О несочувствии Грифцова официальной идеологии я догадывался по отдельным его суждениям и сообщениям, в частности – по его рассказу о том, как он познакомился с публицистом, искусствоведом и критиком Михаилом Петровичем Неведомским (Миклашевским).
Оба одно время преподавали в Тверском педагогическом институте. Знакомы они были шапочно. Но вот как-то они в ожидании начала своих лекций сидели в преподавательской.
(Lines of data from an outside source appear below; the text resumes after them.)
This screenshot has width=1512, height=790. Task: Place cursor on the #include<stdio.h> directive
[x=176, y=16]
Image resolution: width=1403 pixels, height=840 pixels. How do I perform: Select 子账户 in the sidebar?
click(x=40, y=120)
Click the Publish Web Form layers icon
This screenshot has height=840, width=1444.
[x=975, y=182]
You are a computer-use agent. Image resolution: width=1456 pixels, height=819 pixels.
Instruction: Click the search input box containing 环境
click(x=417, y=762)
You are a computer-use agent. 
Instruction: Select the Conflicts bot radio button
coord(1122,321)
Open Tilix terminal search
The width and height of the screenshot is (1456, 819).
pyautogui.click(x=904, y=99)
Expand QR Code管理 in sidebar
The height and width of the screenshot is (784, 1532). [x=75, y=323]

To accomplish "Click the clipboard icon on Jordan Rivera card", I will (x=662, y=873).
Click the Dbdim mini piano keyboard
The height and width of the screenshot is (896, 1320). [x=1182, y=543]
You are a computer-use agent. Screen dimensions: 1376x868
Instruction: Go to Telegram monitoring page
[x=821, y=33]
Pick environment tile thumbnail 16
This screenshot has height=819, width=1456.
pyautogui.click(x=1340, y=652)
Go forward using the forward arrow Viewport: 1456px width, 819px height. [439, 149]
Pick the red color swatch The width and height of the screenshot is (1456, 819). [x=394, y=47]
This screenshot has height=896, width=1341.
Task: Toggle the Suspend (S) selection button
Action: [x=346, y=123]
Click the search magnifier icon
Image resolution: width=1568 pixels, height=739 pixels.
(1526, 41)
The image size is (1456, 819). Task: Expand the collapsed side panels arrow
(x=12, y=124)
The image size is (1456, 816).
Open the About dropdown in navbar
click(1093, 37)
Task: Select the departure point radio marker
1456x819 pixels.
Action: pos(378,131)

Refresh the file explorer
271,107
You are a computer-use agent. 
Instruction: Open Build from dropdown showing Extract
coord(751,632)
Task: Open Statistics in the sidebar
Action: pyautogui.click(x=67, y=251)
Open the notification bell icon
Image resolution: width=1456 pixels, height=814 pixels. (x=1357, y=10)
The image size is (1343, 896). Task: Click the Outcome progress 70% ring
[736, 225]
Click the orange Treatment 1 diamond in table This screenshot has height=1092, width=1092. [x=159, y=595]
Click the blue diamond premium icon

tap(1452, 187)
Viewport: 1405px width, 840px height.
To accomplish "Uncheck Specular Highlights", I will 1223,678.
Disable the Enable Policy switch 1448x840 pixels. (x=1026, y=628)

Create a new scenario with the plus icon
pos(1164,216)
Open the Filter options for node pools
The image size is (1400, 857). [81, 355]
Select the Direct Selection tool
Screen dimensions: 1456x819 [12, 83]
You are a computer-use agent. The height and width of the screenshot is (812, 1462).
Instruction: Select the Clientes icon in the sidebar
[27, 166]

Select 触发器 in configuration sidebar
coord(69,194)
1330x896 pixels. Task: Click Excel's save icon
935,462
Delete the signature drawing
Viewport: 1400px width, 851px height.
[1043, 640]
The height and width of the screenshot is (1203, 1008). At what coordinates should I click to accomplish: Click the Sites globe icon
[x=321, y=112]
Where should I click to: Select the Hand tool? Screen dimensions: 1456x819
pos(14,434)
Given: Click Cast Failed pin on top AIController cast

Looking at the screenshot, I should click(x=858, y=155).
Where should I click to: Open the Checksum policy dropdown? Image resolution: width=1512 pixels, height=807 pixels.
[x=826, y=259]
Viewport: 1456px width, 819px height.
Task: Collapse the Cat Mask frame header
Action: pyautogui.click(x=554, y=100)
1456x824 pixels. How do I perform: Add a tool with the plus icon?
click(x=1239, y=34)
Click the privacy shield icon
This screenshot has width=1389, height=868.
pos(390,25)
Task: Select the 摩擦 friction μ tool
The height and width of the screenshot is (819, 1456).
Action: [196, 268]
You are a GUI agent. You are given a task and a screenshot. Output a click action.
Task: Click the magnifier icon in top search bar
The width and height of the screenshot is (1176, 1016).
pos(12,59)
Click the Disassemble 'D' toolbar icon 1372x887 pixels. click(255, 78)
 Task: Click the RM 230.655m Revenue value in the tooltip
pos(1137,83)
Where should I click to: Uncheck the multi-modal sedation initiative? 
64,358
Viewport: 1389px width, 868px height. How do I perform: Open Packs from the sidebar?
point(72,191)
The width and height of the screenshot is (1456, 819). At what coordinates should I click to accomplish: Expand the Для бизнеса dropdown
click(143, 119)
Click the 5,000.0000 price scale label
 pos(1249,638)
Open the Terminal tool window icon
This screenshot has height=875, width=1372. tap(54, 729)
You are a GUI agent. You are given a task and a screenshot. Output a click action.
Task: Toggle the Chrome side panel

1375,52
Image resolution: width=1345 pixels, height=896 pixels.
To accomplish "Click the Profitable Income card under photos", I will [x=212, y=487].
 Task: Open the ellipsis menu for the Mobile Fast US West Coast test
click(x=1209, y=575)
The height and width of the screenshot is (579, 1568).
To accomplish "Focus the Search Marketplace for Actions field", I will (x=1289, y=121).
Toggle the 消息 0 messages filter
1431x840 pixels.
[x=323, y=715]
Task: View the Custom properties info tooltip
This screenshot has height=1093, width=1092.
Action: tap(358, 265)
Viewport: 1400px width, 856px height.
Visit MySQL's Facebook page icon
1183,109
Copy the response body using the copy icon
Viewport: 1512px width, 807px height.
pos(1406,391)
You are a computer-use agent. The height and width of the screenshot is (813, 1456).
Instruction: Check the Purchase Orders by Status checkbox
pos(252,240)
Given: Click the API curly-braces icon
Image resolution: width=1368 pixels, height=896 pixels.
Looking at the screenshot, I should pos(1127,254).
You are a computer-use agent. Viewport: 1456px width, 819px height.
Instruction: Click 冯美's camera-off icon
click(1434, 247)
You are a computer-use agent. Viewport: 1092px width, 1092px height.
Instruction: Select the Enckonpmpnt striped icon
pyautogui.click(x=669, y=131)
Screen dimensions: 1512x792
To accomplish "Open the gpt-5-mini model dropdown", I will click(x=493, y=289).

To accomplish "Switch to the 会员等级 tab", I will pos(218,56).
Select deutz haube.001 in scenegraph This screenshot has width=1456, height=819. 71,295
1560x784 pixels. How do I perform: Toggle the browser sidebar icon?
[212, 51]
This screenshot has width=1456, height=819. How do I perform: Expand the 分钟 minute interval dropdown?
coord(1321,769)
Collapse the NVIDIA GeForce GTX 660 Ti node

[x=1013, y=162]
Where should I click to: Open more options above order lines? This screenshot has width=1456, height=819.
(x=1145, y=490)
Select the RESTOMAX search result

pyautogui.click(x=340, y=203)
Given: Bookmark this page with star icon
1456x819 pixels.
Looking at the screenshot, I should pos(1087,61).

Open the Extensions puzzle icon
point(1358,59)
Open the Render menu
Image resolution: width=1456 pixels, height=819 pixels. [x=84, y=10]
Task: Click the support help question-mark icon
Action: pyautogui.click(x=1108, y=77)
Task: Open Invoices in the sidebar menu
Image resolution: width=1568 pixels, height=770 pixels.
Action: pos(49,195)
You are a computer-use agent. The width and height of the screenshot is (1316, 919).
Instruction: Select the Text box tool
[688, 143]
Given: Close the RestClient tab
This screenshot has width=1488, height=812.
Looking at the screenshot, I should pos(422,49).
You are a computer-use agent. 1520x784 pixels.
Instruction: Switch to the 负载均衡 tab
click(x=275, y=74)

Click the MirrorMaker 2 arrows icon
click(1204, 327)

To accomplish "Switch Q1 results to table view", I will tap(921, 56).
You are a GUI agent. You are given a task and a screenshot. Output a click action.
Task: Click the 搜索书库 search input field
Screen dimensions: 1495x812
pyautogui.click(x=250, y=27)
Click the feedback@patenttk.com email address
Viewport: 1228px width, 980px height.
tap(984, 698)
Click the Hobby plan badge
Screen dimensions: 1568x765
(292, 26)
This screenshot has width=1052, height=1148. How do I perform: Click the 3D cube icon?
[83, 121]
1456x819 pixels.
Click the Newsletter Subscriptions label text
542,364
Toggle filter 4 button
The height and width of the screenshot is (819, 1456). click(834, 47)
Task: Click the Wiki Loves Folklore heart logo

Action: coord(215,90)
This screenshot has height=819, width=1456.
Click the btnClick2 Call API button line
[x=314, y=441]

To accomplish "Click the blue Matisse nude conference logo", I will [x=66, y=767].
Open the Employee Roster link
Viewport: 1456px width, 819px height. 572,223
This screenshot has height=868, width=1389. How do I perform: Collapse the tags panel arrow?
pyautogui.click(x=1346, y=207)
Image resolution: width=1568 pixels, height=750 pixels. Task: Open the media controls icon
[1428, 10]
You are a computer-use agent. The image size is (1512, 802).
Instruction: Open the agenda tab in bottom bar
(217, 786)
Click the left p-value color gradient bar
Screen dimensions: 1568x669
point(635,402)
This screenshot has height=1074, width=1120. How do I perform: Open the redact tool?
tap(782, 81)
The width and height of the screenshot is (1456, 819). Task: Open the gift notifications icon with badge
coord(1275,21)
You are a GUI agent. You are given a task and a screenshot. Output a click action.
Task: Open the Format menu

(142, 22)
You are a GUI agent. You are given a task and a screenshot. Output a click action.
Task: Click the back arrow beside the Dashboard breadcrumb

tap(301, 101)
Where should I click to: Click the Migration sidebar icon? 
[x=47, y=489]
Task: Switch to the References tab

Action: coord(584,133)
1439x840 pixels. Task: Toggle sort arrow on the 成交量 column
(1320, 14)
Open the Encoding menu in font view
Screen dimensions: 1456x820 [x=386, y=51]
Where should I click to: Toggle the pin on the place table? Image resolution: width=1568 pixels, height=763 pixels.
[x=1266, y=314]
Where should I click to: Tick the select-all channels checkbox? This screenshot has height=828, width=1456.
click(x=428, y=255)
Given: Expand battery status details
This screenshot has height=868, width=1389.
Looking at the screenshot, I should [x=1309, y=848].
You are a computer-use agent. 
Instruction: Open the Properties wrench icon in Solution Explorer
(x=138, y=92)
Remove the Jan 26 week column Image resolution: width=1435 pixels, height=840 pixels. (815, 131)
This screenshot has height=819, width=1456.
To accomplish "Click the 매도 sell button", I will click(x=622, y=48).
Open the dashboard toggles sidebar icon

На столе кто-то забыл «Русскую историю в самом сжатом очерке» Покровского.
– Скажите, пожалуйста, какого вы мнения об этой книге? – неожиданно обратился к Грифцову Неведомский.
– Большей мерзости я за всю свою жизнь в руках не держал, – ответил Борис Александрович.
– В таком случае позвольте пожать вашу руку! – воскликнул Неведомский.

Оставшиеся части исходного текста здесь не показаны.